Output the lines of the entries below beginning at the one with "Click the 分享 (Share) button" and ending with the last, exactly as written and without pictures.

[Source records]
- - -
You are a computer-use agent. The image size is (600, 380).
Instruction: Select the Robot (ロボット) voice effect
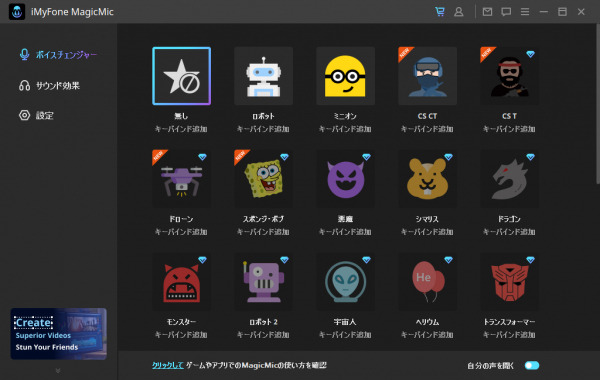263,76
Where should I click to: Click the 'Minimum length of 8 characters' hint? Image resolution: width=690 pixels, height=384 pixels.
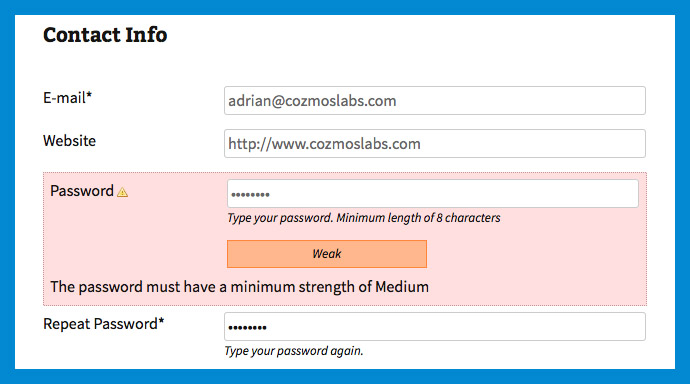(418, 218)
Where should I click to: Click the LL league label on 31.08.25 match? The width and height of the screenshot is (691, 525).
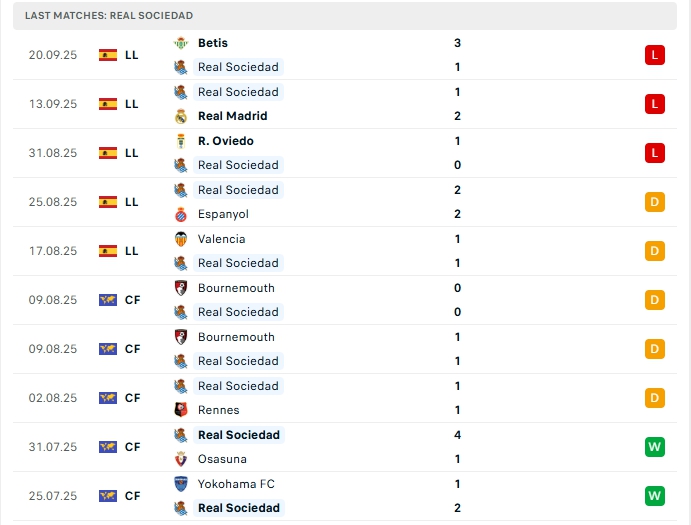[132, 153]
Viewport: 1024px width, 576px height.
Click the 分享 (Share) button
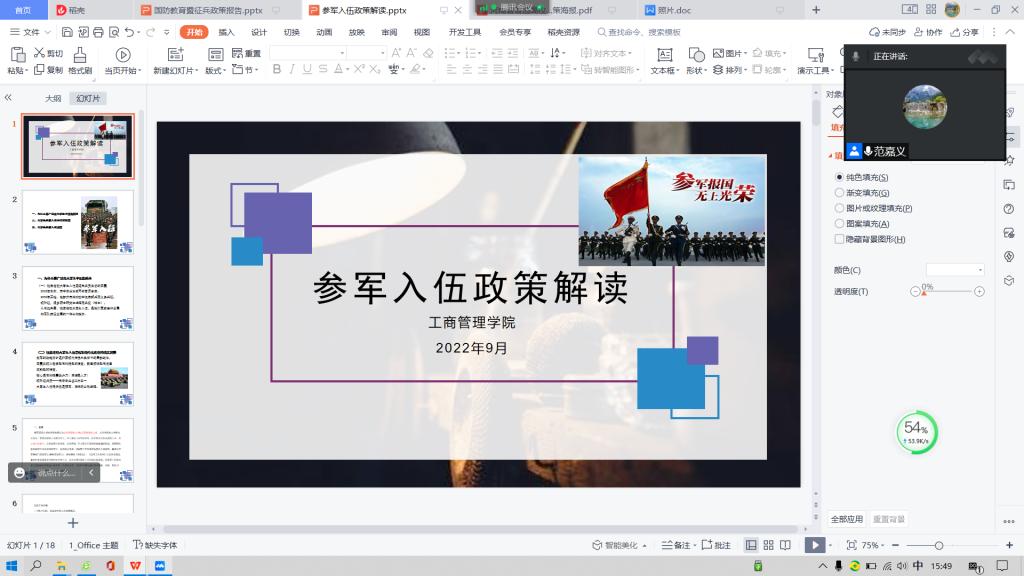point(965,32)
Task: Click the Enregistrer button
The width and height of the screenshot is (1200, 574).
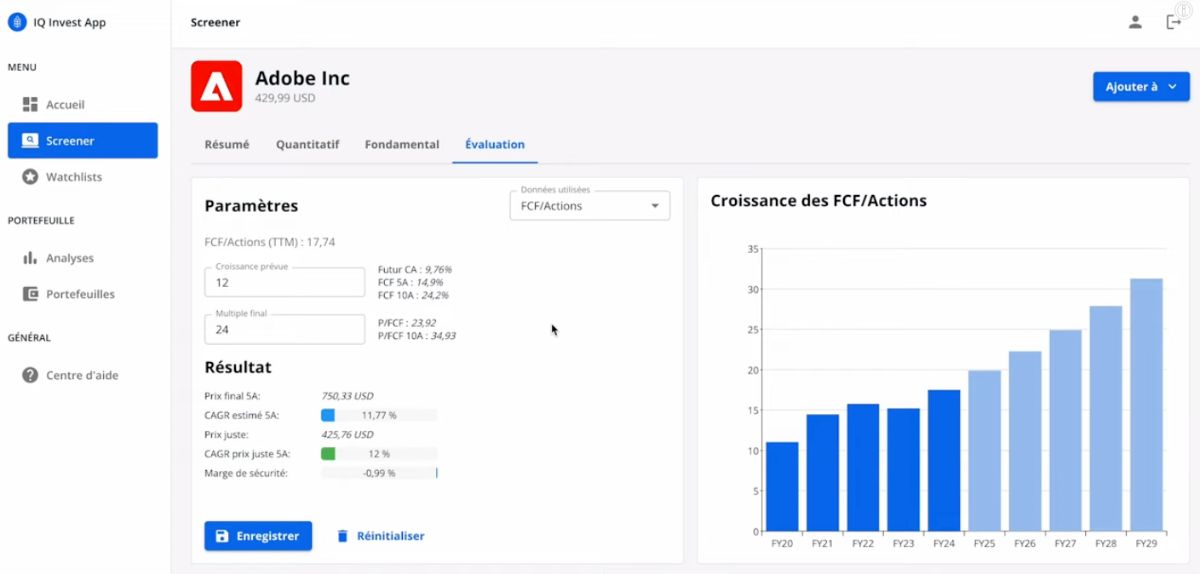Action: coord(258,536)
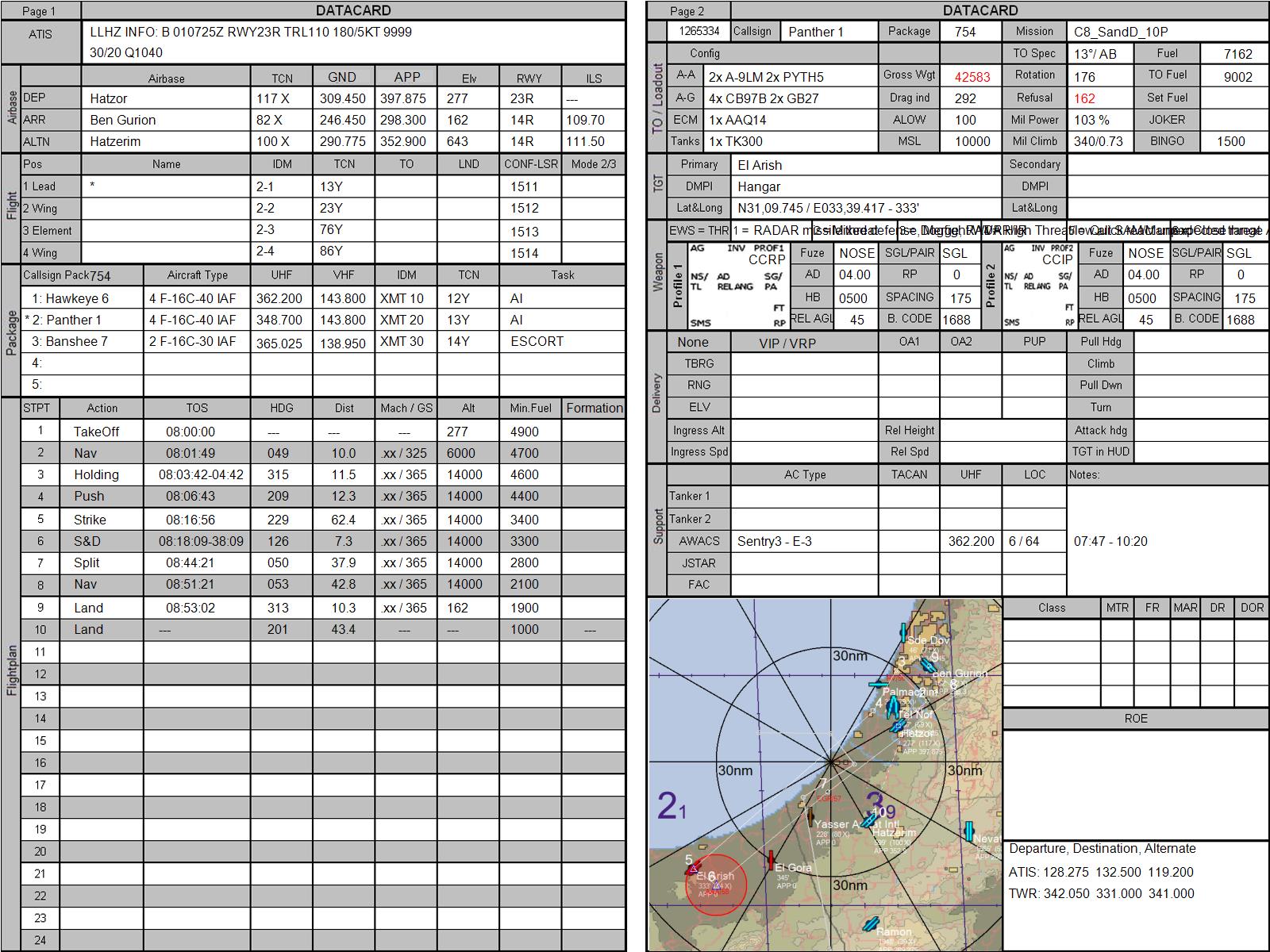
- - -
## Result
Click the 分享 (Share) button
point(965,32)
Task: Click the Enregistrer button
The width and height of the screenshot is (1200, 574).
Action: coord(258,536)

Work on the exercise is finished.